Start with Quality Peer Review Physicians

UR providers must carefully review the qualifications, credentials and competency of physicians who apply to handle peer reviews. Peer reviewers should also be knowledgeable of current trends and changes in the healthcare industry. Physicians who retired from active practice 20 years ago, for example, may not be a good fit, as they may not be aware of new evidence and treatments.

When considering hiring peer review doctors, UR providers should conduct background checks through the National Practitioner Data Bank (NPDB). Doing so alerts UR providers to past misconduct or malpractice issues. NPDB enrollees receive continuous 24/7 monitoring for any new adverse actions and real time updates. Waiting for a physician to notify a UR operation of a problem may create unnecessary risk. When encountering a physician with an adverse action, it is good practice to request a written statement from the doctor explaining what happened.

A negative action doesn’t always disqualify a physician from performing good peer reviews but the UR company’s Medical Director should participate in the investigation to ensure the physician is a fit for the organization. In addition, state licenses and board certifications should be validated to verify they are current and have no restrictions. This should be done only through a primary source verification site; accepting a copy of a license or board certification is not sufficient. After verifications, UR providers must continue to monitor peer review physicians for any adverse actions license or board certification expirations, and up-to-date contact information, active practice hours, and other documentation.

After credentialing, new peer reviewers should undergo training to ensure they understand their performance expectations, the quality standards around the review process and how to fully utilize any software or resources available to them. Open and frequent communication about the UR process, their performance, and the tools utilized to support that process is vital to a successful partnership.

Ensure High Quality, Accurate and Compliant Reports

UR providers must carefully monitor the reports peer reviewers generate. The reports must be defensible. If a case goes to appeal or court, clients must have the necessary rationale to defend the physician’s decision.

A strong UR risk management program starts at the front line. The program should include quality checking peer review reports prior to reports going out the door. This type of quality assurance involves not only looking at the appropriateness of decisions but also carefully scrutinizing the evidence cited by the doctors in making the decision. Did the peer review doctor use evidence-based guidelines? Does the respective state of jurisdiction mandate specific guidelines? Are the peer reviewers making independent decisions and disregarding evidence? The UR provider’s risk management program is responsible for checking that physicians are using sound evidence-based guidelines and not relying on consensus.

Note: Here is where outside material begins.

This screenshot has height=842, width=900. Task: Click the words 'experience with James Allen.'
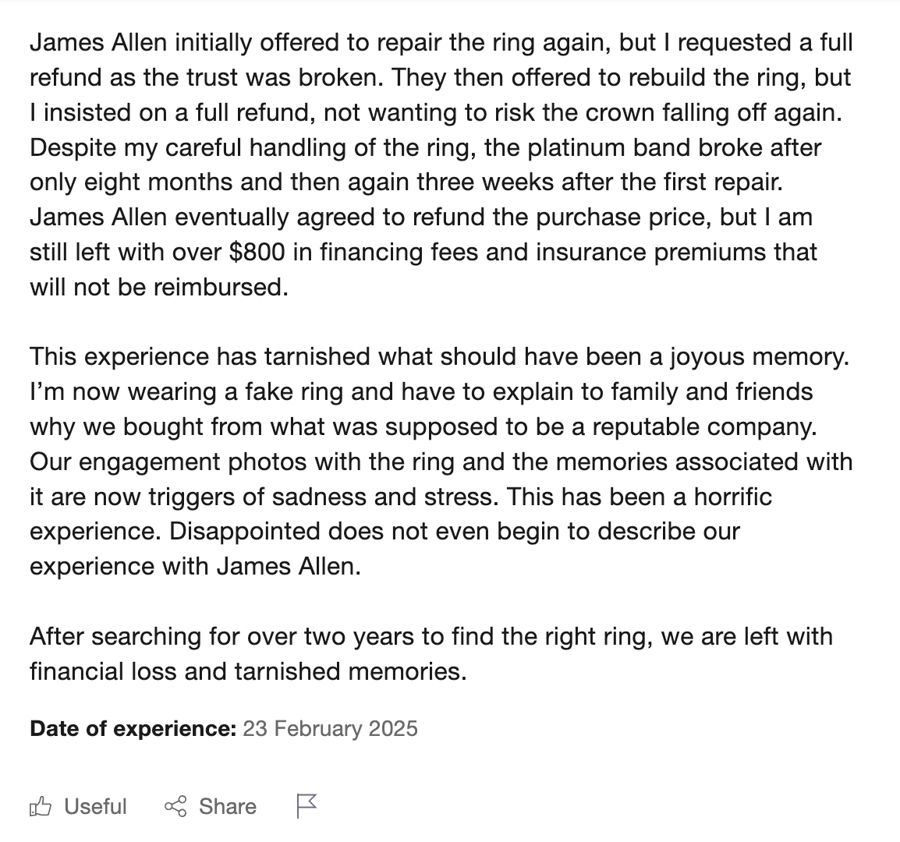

UR providers must also ensure that reports comply with regulatory and/or accreditation requirements. Some states mandate certain evidence or language in reports or require a physician to make peer-to-peer contact attempts with requesting providers prior to issuing a determination. In contrast, an ex parte state may prohibit contact with the requesting provider.

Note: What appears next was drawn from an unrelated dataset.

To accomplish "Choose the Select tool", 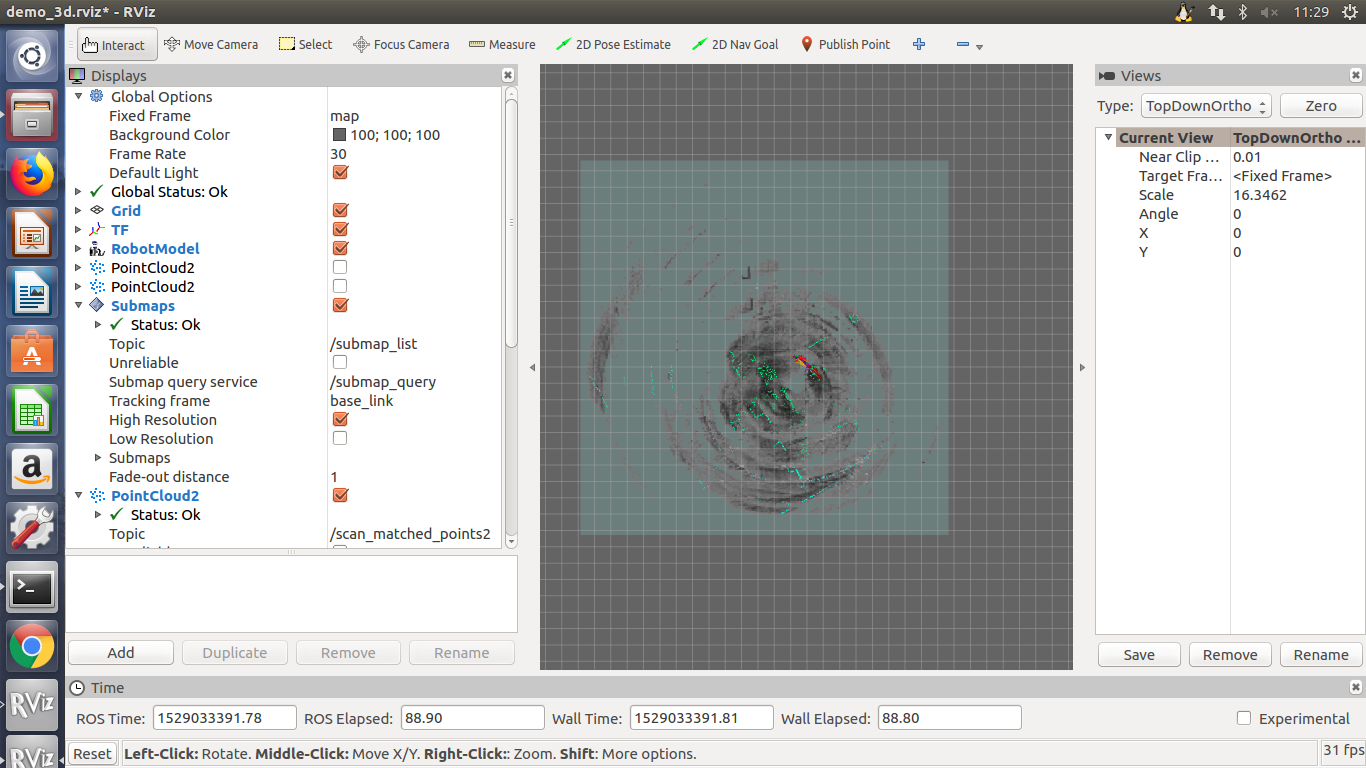I will click(x=305, y=44).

A strong risk management program must have processes in place to ensure physician reviewers understand these requirements and expectations. The program should also measure and document compliance with quality standards and any regulatory or accreditation requirements.

Ultimately, risk management helps UR providers ensure their peer review process is sound. Physician reviewers must be qualified and unbiased, they must use evidence-based guidelines to make strong, defensible decisions, and their reports must be thoroughly vetted before leaving the organization. With a strong risk management system in place around physician reviewers, UR companies can minimize risk while ensuring patients receive the best treatment and most favorable outcomes.